Vi sono anche delle considerazioni da fare, a trentacinque anni dall'inizio della guerriglia in Europa e a quaranta dalle prime esperienze in USA: sotto il protilo della memoria delle masse, che le masse hanno delle esperienze, il modello della guerriglia metropolitana è stato, anche nel Tricontinente, a parte forse i n Uruguay dove i guerriglieri presiedono le camere parlamentari, del tutto sconfitto dai media della borghesia imperialista, verso i quali voleva competere con la logica della “sfida” (i sequestri, l'implicito ma negato politicamente, “bisogno di un riconoscimento” dall'infame stato borghese), in quanto, inserendosi preliminarmente nelle sue logiche, ne è rimasto impigliato e sconfitto poi sul piano dei rapporti di forza.
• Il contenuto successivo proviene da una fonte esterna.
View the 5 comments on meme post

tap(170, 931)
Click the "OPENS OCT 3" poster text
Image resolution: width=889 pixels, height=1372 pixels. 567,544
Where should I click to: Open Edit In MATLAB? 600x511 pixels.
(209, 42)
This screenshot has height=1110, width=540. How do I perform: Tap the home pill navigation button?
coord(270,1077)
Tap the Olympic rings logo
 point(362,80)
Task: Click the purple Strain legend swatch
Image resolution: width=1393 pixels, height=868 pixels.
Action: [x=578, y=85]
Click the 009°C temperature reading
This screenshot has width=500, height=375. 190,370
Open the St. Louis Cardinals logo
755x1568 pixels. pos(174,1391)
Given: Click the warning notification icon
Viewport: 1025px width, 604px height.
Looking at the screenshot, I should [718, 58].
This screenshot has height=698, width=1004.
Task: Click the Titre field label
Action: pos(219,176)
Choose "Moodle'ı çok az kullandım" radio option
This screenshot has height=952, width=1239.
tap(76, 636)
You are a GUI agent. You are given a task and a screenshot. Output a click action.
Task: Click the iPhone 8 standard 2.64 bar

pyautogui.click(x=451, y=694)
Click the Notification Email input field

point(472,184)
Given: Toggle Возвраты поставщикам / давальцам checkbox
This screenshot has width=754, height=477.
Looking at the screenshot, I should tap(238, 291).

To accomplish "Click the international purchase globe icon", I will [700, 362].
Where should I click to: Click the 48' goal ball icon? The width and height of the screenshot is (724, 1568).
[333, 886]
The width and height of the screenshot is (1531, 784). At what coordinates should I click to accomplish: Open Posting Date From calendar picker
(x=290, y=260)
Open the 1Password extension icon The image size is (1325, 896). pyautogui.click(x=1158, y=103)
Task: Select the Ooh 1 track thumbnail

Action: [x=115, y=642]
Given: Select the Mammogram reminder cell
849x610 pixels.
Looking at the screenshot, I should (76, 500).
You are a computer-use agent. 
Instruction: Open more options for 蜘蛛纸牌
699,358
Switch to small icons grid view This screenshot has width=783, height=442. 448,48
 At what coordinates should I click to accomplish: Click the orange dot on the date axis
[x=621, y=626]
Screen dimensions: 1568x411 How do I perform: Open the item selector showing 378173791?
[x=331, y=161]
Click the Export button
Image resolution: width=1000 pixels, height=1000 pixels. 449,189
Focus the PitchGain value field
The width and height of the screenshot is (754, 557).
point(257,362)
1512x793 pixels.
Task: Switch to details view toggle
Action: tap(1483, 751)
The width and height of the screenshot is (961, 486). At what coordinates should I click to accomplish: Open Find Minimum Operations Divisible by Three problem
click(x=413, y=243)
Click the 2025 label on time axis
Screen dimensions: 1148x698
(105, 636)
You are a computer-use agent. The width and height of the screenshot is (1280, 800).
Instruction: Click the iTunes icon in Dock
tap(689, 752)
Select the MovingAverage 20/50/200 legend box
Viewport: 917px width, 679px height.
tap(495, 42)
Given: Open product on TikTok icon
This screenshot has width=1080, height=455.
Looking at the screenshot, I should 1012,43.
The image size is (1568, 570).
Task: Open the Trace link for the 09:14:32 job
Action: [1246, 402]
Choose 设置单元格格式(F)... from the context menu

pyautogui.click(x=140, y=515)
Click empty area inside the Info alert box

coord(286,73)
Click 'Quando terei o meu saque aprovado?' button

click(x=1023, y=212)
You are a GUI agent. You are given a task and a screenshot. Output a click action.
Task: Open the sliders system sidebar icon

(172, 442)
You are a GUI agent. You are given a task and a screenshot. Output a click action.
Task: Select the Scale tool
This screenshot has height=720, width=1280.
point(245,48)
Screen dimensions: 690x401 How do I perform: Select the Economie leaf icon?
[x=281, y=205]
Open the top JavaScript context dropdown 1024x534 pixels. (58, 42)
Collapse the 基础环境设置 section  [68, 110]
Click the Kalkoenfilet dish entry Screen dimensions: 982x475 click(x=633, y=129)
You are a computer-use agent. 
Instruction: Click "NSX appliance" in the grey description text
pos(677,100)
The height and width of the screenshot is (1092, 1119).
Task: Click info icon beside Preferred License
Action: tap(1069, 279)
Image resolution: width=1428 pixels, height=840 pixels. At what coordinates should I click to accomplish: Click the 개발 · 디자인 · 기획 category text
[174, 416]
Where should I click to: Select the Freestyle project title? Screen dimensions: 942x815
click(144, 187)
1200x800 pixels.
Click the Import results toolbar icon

Di qui alle “star”, dei libri revisionisti di ex-guerriglieri metropolitani, alle “interviste” con voce pacata e riflessiva, rivisitante il passato, incutente timore reverenziale di resa ai giovani, il passo è stato, per la gran parte dei dirigenti della guerriglia metropolitana (Italia, Germania, Francia), molto breve, pressocchè automatico. Ne è un esempio il giovane Persichetti, che dall'alto della sua breve esperienza, dà degli “epigoni” ai compagni più recentemente arrestati. La logica della differenziazione carceraria ha vinto su questo modello, perchè ha saputo imporre i suoi tempi e le sue “leggi” a gran parte del corpo militante prigioniero. La lotta contro questa repressione e sistema carcerario si è così piegata, da collettiva ed esemplare (Asinara, 1978, Trani, 1981), ad individuale e spesso inquinata da tentativi di gestione del potere. Ciò nonostante, anzi proprio per l'esperienza di ciò che è stato, la solidarietà nell'affermarsi, apre all'orizzonte anche nei paesi capitalistici “avanzati”, della guerra popolare quale sistema di distruzione/costruzione rivoluzionaria del tutto maturo e diversamente basato, sulle masse e non sulla sola soggettività.